The atypical iron in the blue paint was revealed with a technique called X-ray fluorescence, said Gleeson, the project conservator. The blue pigment also contained the usual copper.

"I need to do more research into what we should be seeing," Gleeson said.

Other items lying on tables in the lab include mummies, wrapped and unwrapped, intact and not so intact. Several consist of just the heads, the expressions on their walnut-brown faces frozen in time.

Gleeson said the most popular query from visitors is whether the mummies are real. Sure enough, that question came from a group of home-schooled children who were visiting on a recent weekday.

Among the mummies is a 5-year-old girl, named Tanous. Her name is written on the wrappings in two languages. One is Demotic script, a form of writing that was used during the later years of ancient Egypt. The other language is Greek - tau alpha nu omicron upsilon sigma - reflecting Greco-Roman influence in the region.

A CT scan of the mummy confirmed the girl's gender and also revealed gold bangles on one wrist, said Grant, the museum's head conservator.

"That's a sign of affluence, that you could afford to dedicate that much gold to the afterlife," Grant said.

The public question sessions are held Tuesdays through Fridays at 11:15 a.m. and 2 p.m. for half an hour, and on Saturdays and Sundays at 1 p.m. and 3:30 p.m.

When the conservators are at work on an object and cannot talk, visitors still can see what they are doing through the glass wall. In addition, any time an item is under observation on a microscope, the image also is displayed on a giant screen, visible to all.

This being the 21st century, the conservators also are engaging with the public in another way, via a blog at http://penn.museum/artifactlab. The lab was funded by a donation from Wharton graduate John R. Rockwell, a member of the museum's board of overseers, and his wife, Frances.

One of the larger items is a 4,000-year-old wooden coffin that held the body of Ahanakht, a provincial governor.

Conservators have examined it using ultraviolet light, in order to bring out some details in the faded painting on the coffin's surface. Silverman, the curator, looks forward to translating some of the spells inscribed on the wood.

The wooden boards were the subject of a more well-known scientific analysis in 1952. Willard F. Libby used a chunk from the coffin to help validate his radiocarbon dating method, for which he won the 1960 Nobel Prize in chemistry.

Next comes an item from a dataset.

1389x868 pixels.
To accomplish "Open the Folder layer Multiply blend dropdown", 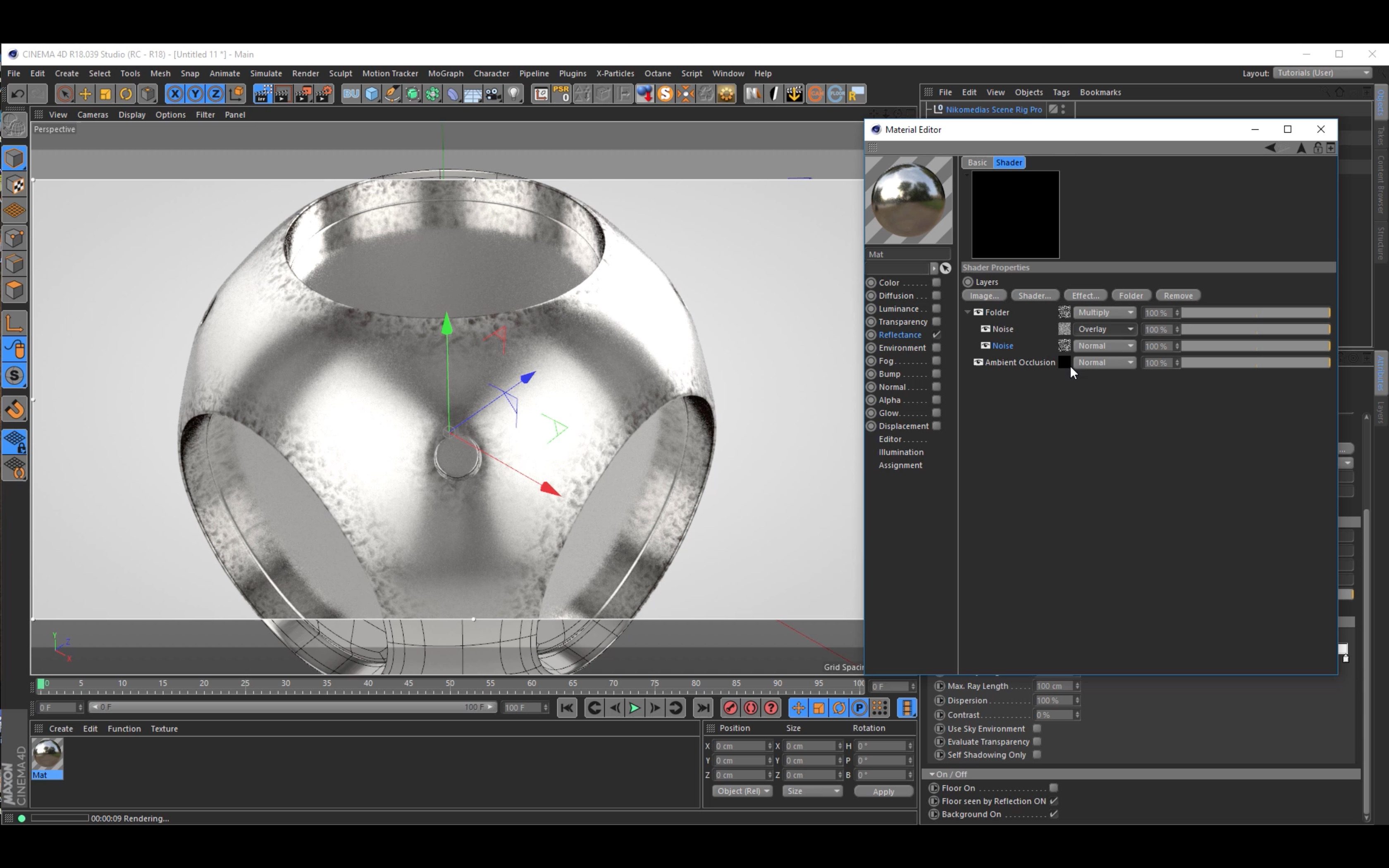I will [1105, 312].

The date of the coffin was known from historical records; Libby was able to match that date by analyzing the wood to determine the rate of decay of the isotope carbon 14.

"This is the history of archaeology, big time," Grant said.

Who can say whether the conservators' new efforts will yield a scientific discovery of equal proportions?

But if they do, it seems that it will happen in the public eye.